Abstract

Despite a consensus that followers and leaders are interdependent, the focus of nursing education, practice, and research has been leader centred. This has spawned calls in the nursing literature for increased scholarship on followership in nursing. To develop a grounded theory of followership in nursing. This study addressed the question - how do registered nurses understand followership? 11 registered nurses participated in online interviews that were later transcribed and analyzed following Charmaz's approach to Constructivist Grounded Theory. The core category of trusting informal and formal leaders was co-constructed from the data. A conceptual model, titled Followership as Trust in Acute Care Nursing Teams, illustrates that the nurses' decision to trust (and subsequently to engage in following) hinges on sharing the load (understanding one's role, accepting one's role, and working together); demonstrating knowledge (having experience, modelling, and mentoring); and connecting through communication (knowing the goal and communicating clearly).

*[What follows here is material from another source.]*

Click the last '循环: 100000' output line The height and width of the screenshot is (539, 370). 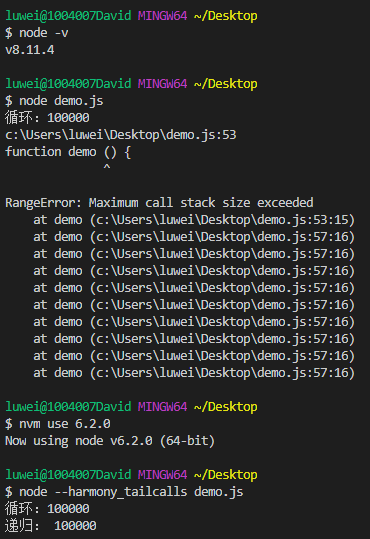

When participants fully trust formal and informal leaders, they engage in following as proactive members of the team, provide solutions to problems, and take initiative. Conversely, when they are less trusting of informal and formal leaders, they are less willing to follow. This study underscores the importance of trust between followers and leaders for effective team function and safe patient care. More research on the follower-leader dynamic in nursing is needed to inform education, policy, and practice so that every nurse possesses the knowledge and skill to be both a follower and a leader.